Os amigos destes dois grupos são normalmente outros cidadãos com um nível básico de literacia, e nem todos tiveram a mesma sorte. Muitos suam as estopinhas para ganhar o pão, muitas vezes sem a garantia de emprego completamente seguro. Os motoristas e auxiliares dão-se ao luxo de poder fazer planos a longo prazo, conscientes que só perdem o tacho se fizerem asneira da grossa, e mesmo nesse caso gozam dos direitos e da protecção inerentes á condição de agente público. Não surpreende que tantos deles cheguem mesmo a demonstrar uma certa arrogância. Como partilham o mesmo espaço dos restantes funcionários, é normal que façam alguns amigos mais qualificados. Nem a origem humilde ou a falta de cultura geral os impede de participar das conversas ou emitir opiniões sobre os mais diversos temas. Os mais humildes e os bem-lidos conseguem estabelecer quase sempre um diálogo inteligível. Outros falam pelos cotovelos e pouco do que dizem se aproveita. Em alguns casos devia ser proibido abrirem a boca na presença de um papagaio que seja, não vá a ave repetir tamanhas barbaridades. Ao contrário dos motoristas, que são homens, os serventes têm uma grande contingente feminino, um equilíbrio cada vez mais evidente.
As actual geração destes operários é diferente da primeira, a que ainda resta dos tempos da administração portuguesa. Como eram normalmente humildes e até mesmo pobres na juventude, optaram por casar cedo para poder contar com uma parceira com quem repartir a mágoa. Nos anos 90 a abertura iniciada alguns anos antes na China acentuou-se, e o grande continente começou a recuperar de um atraso de décadas. A cidade de Zhuhai, do outro lado das Portas do Cerco, evidencuou um desenvolvimento estrutural notável, ao mesmo tempo que um potencial visitante de Macau poderia beneficiar de um maior poder de compra. A cidade vizinha aproveitou este facto para explorar o mercado da prostituição e das diversões nocturnas, tendo há muito ultrapassado Macau neste tipo de oferta, tanto em quantidade como em qualidade.
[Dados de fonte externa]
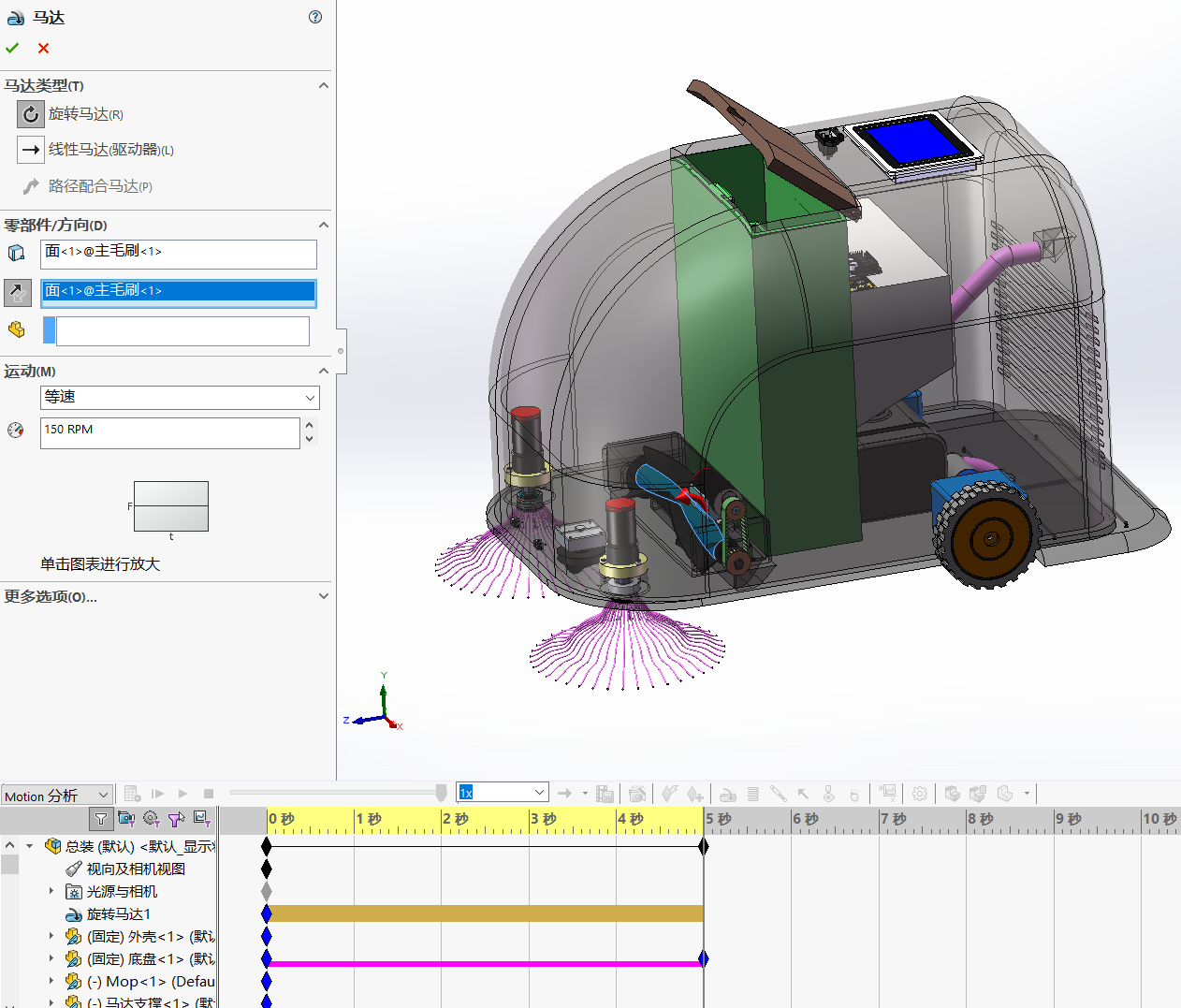This screenshot has height=1008, width=1181.
Task: Open the 等速 motion type dropdown
Action: pyautogui.click(x=180, y=398)
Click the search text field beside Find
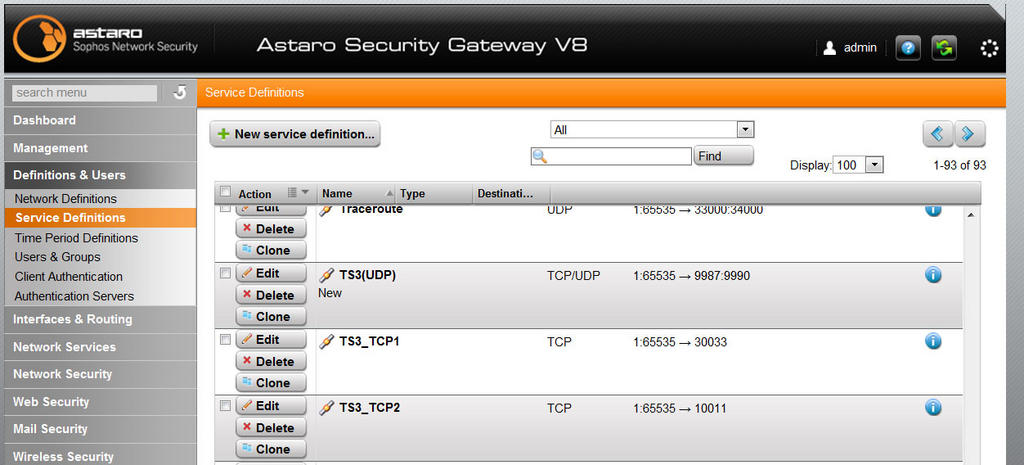 pos(611,156)

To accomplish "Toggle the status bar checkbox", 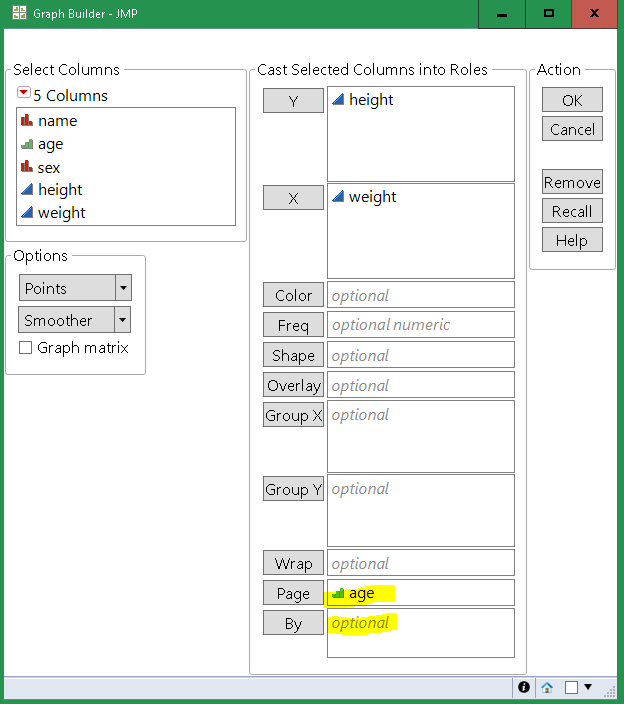I will click(571, 688).
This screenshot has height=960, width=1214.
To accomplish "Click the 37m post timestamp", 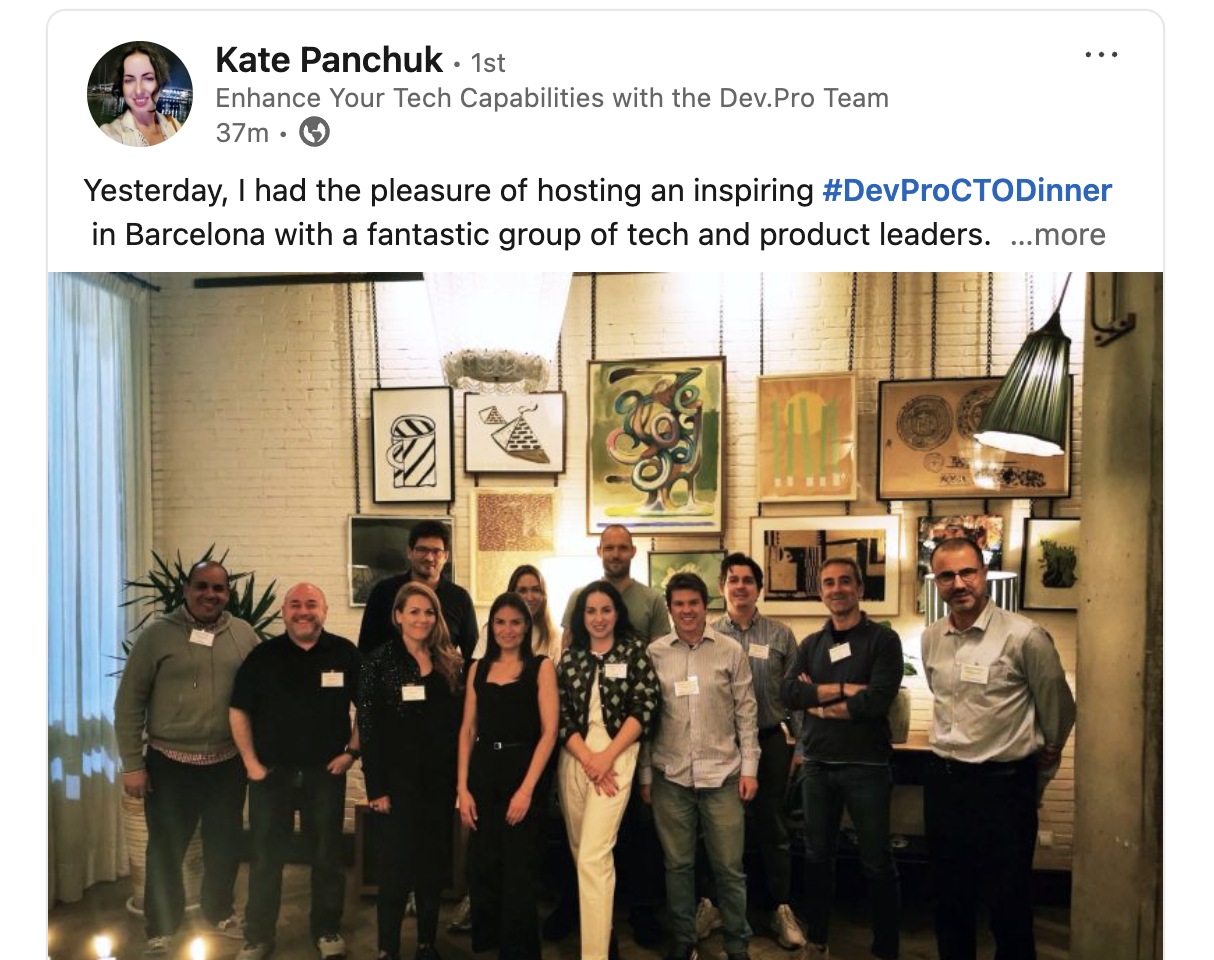I will (x=242, y=132).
Os nossos motoristas e serventes, gente deste lado mas com uma ligação forte ao continente, deslumbraram-se com as imensas possibilidades da terra-mãe, e viram a oportunidade de uma “segunda vida”, agora a valer. Afinal tinham acabado de chegar à meia-idade, os filhos estavam criados ou quase, e a estabilidade profissional permitia vôos mais altos. As “segundas famílias” e os divórcios eram epidémicos, a companheira dos tempos mais difíceis eram destronadas por chinesas mais jovens e vivaças, e com isto se desfez muito do tecido social local.
Macau é hoje uma sociedade mais competitiva e menos conservadora, pelo que a carreira de motorista ou auxiliar deixou de ser um exclusivo dos mais pobres ou dos menos educados; tornou-se mesmo numa boa perspectiva para quem completou a escolaridade mínima e não tem uma ambição especial, preferindo o anonimato. Em muitos casos paga tanto ou melhor que alguns empregos nos casinos, e é manifestamente mais tranquilo. Motoristas e pessoal auxiliar, uma espécie que evolui e que cada vez mais se transforma. Convém não os substimar, pois nunca se sabe até onde podem desenvolver algum potencial além do actual laxismo. Eles estão entre nós, oh oh.